Tras una campaña electoral sacudida por denuncias mutuas de corrupción, la Universidad Nacional de Tucumán eligió ayer las nuevas autoridades que la conducirán durante cuatro años. En la oportunidad, el actual rector Juan Alberto Cerisola fue reelecto al vencer hasta la hace pocos días vicerrectora, María Luisa Rossi de Hernández. El resultado final de la votación arrojó 89 sufragios para la fórmula Cerisola-Alicia Bardón y 64 para Rossi-Pablo Holgado. Se registró un voto en blanco y una ausencia, y un consejero estudiantil se retiró del recinto antes de sufragar.

La incertidumbre que había ganado a los 156 consejeros electores, se disipó el lunes a la tarde cuando la Justicia Federal rechazó la acción de amparo promovida por un grupo de docentes que había solicitado la suspensión de la Asamblea Universitaria por las denuncias de irregularidades.

Como se recordará, se había difundido en el sitio YouTube, de internet, un video en el que se veía al secretario de Bienestar Universitario, Ramiro Moreno, ofrecer cinco contratos de $ 2.500 por mes -durante cuatro años- a un estudiante, a cambio de votos en la asamblea. Ante el escándalo, el rector lo separó del cargo "hasta que se dirima judicialmente la cuestión".

En su fallo, el juez federal subrogante Nº 1 señaló que suspender la ejecución del acto eleccionario, a través de la acción de amparo, importaría una intromisión reprochable del órgano jurisdiccional en esferas que no le son propias. Manifestó que de ordenarse la suspensión de la convocatoria de la asamblea, más allá de proteger el supuesto derecho de los accionantes, se estaría afectando los derechos de terceros ajenos a este proceso, representados por el resto de la comunidad universitaria, quienes eligieron libremente y de buena fe a sus representantes. Consideró en su argumentación para rechazar el pedido de amparo que la UNT cuenta con "los anticuerpos necesarios para erradicar de su vida institucional la sospecha respecto de las prácticas fraudulentas".

Afortunadamente, la elección que tuvo lugar en el Centro Cultural "Eugenio Flavio Virla" transcurrió con normalidad y si bien un grupo de profesores integrantes de la Asociación de Docentes e Investigadores de la Universidad Nacional de Tucumán, así como estudiantes de distintas facultades se concentraron en 25 de Mayo y Córdoba para manifestarse en contra el acto eleccionario, no se registraron actos de violencia. El operativo de seguridad les impidió avanzar hasta el acceso al Virla.

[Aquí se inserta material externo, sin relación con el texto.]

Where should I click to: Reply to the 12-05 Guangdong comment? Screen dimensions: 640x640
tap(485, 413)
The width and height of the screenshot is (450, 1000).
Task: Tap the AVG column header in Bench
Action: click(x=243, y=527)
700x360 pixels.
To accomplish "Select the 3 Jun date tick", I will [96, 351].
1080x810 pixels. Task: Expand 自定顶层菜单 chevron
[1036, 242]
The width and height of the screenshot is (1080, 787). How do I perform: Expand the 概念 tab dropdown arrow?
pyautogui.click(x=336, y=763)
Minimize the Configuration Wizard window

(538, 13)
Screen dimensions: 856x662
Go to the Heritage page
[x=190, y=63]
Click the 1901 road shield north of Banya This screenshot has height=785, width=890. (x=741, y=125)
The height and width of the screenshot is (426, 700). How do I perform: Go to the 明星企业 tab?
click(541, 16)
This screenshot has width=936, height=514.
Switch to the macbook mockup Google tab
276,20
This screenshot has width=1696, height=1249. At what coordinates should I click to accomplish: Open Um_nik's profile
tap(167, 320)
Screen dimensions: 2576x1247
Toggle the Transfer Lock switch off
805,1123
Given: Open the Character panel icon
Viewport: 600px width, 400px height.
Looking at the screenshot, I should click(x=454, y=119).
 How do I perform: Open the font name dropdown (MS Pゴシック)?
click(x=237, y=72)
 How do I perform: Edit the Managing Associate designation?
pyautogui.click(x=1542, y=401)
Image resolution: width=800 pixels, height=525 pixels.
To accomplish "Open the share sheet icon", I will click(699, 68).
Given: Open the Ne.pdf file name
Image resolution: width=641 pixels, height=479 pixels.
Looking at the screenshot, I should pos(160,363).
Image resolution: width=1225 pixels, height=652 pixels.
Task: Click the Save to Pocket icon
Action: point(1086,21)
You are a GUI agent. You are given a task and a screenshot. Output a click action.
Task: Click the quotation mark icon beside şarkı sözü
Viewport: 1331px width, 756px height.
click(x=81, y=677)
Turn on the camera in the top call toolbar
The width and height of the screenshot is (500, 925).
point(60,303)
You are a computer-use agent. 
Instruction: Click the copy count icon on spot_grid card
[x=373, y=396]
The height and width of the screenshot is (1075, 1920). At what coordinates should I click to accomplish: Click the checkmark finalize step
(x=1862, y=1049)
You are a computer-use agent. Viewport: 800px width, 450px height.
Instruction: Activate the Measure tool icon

"Fue una elección muy difícil, hubo demasiados intereses externos e internos trabajando. Vamos a hablar de eso, quizás, en otra oportunidad", dijo el rector triunfante Juan Cerisola en breves declaraciones al concluir el comicio.

Creemos que las autoridades electas tienen la gran responsabilidad de iniciar, tras su asunción, un debate sobre los actos amorales acaecidos, que han dañado en todo sentido la imagen de nuestra Universidad, dando así el ejemplo a la sociedad de que se puede realizar una autocrítica sincera y constructiva con la participación de todos los sectores de la casa de altos estudios. Sería conveniente que se explicitaran esos "intereses externos e internos" en pro de la transparencia. Se deberían considerar para el futuro otras mecánicas electorales que eviten episodios bochornosos como la compra de votos.

La búsqueda de la verdad debe ser una constante en cualquier ámbito del conocimiento. De allí que los actos de quienes tienen la responsabilidad de formar a los futuros educadores, profesionales e investigadores deben ser transparentes, intachables. Si se esconde la tierra bajo la alfombra y no se sacan a la luz las miserias, se las analiza y decide qué hacer con ellas, se corre el riesgo de perder un prestigio ganado a lo largo de 96 años.